#### EXCERPTED PASSAGE:

■ ■ ■ ■ ■ ■ ■

Lakes represent excellent continental climate archives since their deposits usually span over long periods of time and yield moderately high-resolution paleoenvironmental records (Fritz, 2005). Such sites offer simple continuous sedimentation, dominated by deposits of dead planktonic material that incorporate other particles, such as pollen and spores that are blown or washed into the lake (Bennett & Willis, 2003).

Pollen analysis is an important method for the reconstruction of past vegetation by means of the pollen grains it produced (Faegri & Iversen, 1989). Such reconstructions tend to incorporate other microfossils (Danielsen, 2010) of different origins that are often preserved in pollen preparations. These extra fossils, known as NPP (non-pollen palynomorphs) include remains of algae, cyanobacteria, spores of fungi and invertebrates, and increase paleoenvironmental information obtained from the samples (van Geel, 2003).

Patagonia is an important source of terrestrial paleoclimate data from the higher southern midlatitudes as it is the southernmost continental landmass in the southern hemisphere, except for Antarctica (Fey et al. 2009). However, well dated high resolution climate archives in southern South America and especially in Patagonia steppe are still scarce (Haberzettl et al. 2005; Wille et al. 2007; Kiliam & Lamy, 2012).

Some paleoenvironmental researchs developed on lentic environments of Patagonia, at Santa Cruz province, include Cardiel Lake (Stine & Stine, 1990; Markgraf et al. 2003), Laguna Potrok Aike (Haberzettl et al. 2005; Wille et al. 2007), Laguna Azul (Mayr et al. 2005) and Laguna Las Vizcachas (Fey et al. 2009) and incorporate diverse indicators such as pollen, microalgae, ostracods and stable isotopes.

In this way and taking into account that lake water level oscillation in closed basins is a good indicator of climatic variations (Stockton 1990, Mason et al. 1994), different approaches are taking place, in Colhue Huapi Lake, at Chubut province, to know past environments of central Patagonia. Previous researches include identification of prehistoric settlement sites in Colhue Huapi margins belonging to late hunter-gatherers (Arrigoni, 2001)¹ and two palynological studies, one at Alero del Cañadón de las Manos Pintadas (Burry & D’Antoni, 2001) located 50km West of the lake and the other on the north-western margin (Trivi & Burry, 2007).

■ ■ ■ ■ ■ ■ ■

#### Entries taken from a collection:
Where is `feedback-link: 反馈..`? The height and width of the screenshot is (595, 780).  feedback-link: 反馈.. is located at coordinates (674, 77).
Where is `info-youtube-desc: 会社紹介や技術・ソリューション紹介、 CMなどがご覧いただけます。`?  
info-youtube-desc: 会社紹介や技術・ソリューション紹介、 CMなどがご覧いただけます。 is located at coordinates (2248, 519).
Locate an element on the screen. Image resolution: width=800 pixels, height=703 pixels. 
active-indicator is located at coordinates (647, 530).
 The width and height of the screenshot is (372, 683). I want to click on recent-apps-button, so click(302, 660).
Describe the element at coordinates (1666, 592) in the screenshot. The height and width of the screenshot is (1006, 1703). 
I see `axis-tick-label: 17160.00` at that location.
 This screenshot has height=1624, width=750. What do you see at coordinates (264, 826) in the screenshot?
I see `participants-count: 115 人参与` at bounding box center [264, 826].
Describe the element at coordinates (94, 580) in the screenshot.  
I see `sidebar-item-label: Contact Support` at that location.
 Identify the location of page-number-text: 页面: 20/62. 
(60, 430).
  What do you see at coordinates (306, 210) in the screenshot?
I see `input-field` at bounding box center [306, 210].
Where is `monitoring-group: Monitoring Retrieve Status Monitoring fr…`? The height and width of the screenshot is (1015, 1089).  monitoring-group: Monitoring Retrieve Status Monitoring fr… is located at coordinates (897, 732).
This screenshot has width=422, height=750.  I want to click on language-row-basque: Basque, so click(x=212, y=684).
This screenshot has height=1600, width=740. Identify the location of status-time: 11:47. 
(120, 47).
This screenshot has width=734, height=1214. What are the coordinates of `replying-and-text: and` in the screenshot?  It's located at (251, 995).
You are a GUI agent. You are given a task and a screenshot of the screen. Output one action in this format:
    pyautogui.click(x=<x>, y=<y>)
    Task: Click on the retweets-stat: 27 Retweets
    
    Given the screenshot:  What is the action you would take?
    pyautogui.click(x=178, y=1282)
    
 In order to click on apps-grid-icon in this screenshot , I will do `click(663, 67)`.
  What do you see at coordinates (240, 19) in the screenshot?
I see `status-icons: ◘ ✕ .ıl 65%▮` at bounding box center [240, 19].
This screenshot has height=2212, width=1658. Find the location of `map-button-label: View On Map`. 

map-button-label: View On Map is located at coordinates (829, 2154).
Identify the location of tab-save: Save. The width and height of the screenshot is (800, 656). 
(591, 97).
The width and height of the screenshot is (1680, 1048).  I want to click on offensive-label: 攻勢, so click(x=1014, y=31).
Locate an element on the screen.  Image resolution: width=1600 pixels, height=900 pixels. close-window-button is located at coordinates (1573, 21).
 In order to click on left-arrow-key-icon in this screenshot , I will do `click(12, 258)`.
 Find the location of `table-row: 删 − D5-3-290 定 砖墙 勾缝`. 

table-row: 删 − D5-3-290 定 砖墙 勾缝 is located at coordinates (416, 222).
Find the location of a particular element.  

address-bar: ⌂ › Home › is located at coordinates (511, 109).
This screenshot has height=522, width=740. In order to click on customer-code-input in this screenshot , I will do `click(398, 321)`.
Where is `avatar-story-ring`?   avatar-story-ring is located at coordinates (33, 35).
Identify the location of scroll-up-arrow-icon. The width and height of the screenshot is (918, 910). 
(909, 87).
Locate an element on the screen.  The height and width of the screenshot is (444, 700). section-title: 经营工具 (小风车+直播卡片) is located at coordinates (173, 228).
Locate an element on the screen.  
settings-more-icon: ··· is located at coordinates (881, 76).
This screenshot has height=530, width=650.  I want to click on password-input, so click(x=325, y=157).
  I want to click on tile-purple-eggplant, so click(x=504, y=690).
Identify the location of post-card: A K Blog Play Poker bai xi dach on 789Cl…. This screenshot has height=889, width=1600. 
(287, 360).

■ ■ ■ ■ ■ ■ ■

#### REQUIRED WORK:
1: In the passage on Patagonian lake archives, what does NPP stand for?
2: Can you summarize the passage on Patagonian lake archives in two sentences?
3: Would you carry on with the passage on Patagonian lake archives from the point where it stops?

#### ANSWERS TO THE EXERCISE:
1: Non-pollen palynomorphs.

2: Lakes are excellent continental climate archives whose continuous sediments preserve pollen and spores, and pollen analysis, together with non-pollen palynomorphs, adds to the reconstruction of past vegetation and environments. Patagonia is an important source of southern paleoclimate data, yet well-dated high-resolution archives there are still scarce; several lakes in Santa Cruz province have been studied, and various approaches are now being applied at Colhue Huapi Lake in Chubut province.

3:
The aims of this study were a) to infer, through different palynomorphs (pollen and Pediastrum and Botryococcus algae), changes in vegetation and in Colhue Huapi Lake morphology during the Late Holocene, and b) to analyze the dynamics of the lake through the comparison of profiles from different shores.

Study Area

Colhue Huapi Lake is located at the southern area of Chubut province (45°30’ S, 68°45’ W and 258 m asl) in the geomorphological region called Extra-Andean Patagonia (Fig. 1). Together with Musters Lake, they represent the greatest natural lentic environments along this region (Paruelo et al. 1998). Senguer River is the only influent of the system and its headwaters are located in the Andes mountain, in Fontana and La Plata Lakes (Fig. 1) (Calcagno et al. 1995; Montagna, 2007²). The main course of Senguer River divides before entering Musters Lake and contributes to Colhue Huapi Lake through an arm called Falso Senguer (Montagna 2007)². From the south-eastern margin of Colhue Huapi Lake emerges the only effluent, Chico River, a temporary watercourse that flows into the Chubut River (Coronato & del Valle, 1988).

Fig. 1. Location of Colhue Huapi Lake, lake’ bathymetry (modified from Rivas 1978)4. LC: La Campanita, BJ: Boliche de Jerez sites.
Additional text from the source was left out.